All these features are good, but can become slightly distracting. Thankfully there is the option of an HTML version of the site, which offers all the information without the spinning menus and ‘electronica’ soundtrack.
The site offers the user the capability to search for cars that will be on sale at one of its fleet auctions. Sorting by car make/model, a database comes up showing a list of all the matching cars.
Information is available via side menus, which seemed to work smoothly and there were no problems navigating through the site.
The HTML site provides users with exactly the same information as the Flash one, and the layout and design are the same, but the HTML version cuts out all the animated links and buttons, along with the science fiction sound effects, such as the buzzing each time you move the cursor over a link.

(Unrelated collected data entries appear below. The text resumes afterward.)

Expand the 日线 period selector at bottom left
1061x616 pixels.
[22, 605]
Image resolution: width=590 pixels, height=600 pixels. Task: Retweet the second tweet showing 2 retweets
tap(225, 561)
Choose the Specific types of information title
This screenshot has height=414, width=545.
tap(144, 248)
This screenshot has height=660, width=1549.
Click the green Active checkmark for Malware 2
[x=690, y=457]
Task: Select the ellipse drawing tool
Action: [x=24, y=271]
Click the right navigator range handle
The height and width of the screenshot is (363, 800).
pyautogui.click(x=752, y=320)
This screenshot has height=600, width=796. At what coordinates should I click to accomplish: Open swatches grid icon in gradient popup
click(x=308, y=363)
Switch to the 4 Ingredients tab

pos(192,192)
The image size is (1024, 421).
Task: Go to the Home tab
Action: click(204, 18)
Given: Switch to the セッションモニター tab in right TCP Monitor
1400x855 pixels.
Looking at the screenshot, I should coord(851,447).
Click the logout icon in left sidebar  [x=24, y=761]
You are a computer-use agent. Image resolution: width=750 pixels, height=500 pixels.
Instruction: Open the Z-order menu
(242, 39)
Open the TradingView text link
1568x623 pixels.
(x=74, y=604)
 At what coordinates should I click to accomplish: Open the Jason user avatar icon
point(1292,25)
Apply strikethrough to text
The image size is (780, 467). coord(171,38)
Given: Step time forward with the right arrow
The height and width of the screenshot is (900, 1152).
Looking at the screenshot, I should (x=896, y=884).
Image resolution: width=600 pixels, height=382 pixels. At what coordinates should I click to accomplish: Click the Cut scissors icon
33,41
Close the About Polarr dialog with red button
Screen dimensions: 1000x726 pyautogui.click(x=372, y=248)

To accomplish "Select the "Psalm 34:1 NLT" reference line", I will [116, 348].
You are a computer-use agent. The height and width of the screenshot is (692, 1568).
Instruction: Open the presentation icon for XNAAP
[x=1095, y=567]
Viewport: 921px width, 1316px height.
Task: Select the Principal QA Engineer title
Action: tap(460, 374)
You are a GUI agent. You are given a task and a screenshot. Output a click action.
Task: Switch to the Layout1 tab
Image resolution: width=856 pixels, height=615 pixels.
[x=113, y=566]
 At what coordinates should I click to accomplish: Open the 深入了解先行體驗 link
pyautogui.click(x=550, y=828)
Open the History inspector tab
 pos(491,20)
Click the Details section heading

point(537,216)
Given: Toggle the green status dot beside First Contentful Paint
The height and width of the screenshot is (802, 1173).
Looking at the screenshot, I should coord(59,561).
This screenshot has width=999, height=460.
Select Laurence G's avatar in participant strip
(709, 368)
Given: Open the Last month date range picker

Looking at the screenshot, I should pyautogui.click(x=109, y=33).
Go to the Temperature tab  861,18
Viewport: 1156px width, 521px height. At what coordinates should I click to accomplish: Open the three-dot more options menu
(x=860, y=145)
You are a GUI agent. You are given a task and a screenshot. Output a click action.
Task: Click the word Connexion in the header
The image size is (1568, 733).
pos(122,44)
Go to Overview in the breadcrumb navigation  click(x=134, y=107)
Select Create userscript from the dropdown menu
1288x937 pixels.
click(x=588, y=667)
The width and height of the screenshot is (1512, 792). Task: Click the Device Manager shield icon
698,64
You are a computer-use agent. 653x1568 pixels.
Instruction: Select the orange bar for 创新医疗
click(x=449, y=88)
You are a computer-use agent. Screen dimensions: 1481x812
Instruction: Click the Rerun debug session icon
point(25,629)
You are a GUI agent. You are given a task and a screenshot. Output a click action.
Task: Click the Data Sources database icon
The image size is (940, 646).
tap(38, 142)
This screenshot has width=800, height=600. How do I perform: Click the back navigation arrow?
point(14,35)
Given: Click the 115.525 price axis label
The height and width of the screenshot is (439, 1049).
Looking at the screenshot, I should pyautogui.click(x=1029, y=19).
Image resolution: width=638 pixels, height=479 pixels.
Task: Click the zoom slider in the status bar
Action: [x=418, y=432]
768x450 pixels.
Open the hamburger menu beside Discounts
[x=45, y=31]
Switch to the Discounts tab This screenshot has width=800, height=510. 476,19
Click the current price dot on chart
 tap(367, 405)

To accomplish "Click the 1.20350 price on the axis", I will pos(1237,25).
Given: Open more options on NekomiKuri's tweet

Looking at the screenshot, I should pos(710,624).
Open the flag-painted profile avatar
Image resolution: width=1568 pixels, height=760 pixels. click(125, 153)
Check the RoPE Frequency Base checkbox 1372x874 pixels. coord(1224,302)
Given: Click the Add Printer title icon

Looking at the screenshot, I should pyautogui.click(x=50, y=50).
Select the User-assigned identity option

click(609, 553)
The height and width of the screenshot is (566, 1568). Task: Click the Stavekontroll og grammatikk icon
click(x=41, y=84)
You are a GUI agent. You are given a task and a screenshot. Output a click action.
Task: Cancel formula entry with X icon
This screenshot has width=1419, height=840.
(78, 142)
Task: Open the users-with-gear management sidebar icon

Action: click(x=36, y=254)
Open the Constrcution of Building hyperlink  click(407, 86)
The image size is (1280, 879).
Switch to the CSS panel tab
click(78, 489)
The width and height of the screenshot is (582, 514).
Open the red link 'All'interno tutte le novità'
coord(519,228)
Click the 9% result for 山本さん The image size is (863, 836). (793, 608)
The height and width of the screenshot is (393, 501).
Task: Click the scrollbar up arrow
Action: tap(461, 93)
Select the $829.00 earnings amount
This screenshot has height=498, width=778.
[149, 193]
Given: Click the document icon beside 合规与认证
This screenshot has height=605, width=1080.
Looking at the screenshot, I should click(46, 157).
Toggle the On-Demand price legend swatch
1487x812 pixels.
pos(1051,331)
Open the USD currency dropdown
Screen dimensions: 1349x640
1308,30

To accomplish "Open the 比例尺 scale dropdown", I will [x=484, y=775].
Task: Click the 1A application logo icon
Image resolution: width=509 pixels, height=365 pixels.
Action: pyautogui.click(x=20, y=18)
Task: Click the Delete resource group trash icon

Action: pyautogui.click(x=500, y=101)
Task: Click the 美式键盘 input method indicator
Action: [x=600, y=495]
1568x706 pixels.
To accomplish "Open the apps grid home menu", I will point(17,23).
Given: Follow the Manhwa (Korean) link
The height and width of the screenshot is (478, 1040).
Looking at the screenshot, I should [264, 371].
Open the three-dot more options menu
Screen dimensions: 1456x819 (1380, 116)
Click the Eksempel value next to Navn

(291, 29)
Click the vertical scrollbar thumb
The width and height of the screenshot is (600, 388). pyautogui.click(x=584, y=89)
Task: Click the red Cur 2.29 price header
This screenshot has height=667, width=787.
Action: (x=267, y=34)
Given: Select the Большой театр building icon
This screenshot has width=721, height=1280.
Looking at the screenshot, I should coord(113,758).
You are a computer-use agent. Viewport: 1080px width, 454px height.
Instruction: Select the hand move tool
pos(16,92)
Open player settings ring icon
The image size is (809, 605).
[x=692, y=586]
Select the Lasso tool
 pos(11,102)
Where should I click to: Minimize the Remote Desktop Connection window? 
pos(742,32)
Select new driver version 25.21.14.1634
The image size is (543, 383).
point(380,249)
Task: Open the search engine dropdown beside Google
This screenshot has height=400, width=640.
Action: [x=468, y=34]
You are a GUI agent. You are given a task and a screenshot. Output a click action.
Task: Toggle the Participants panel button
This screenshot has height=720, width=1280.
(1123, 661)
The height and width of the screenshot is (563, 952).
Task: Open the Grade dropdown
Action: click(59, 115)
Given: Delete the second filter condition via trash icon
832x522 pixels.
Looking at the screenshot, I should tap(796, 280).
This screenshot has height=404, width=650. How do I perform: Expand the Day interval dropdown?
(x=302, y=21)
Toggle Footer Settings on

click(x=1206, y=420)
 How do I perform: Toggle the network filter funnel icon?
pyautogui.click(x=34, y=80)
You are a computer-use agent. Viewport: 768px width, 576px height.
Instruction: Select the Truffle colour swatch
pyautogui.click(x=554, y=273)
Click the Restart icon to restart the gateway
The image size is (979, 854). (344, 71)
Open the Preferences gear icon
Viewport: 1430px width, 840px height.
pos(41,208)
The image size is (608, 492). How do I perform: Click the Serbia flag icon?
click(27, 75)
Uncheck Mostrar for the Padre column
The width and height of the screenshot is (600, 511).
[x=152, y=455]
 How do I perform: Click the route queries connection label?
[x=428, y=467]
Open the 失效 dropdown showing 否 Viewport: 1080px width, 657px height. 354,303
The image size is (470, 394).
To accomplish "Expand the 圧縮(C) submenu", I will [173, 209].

A section of the site named ‘perspectives’ allows users to view photographs of the auction site, exterior and interior – a nice touch. The collection and delivery part of the site allows users to input address and how many cars they want delivered/collected – and a quote will be provided with the estimated cost via email.
The opportunity to register for an online account was available, which would make it possible to buy cars online from the fleet auctions. Users can also register to be emailed auction catalogues, containing the latest vehicles on offer.
Most text throughout the site seemed to be in capitals, which made it slightly difficult to read. I think this is called ‘shouting’ in web speak.
Despite its Flash counterpart, fleetauctiongroup.com works well as a practical website, providing clear details of its uses – making it easy for a customer to access its database.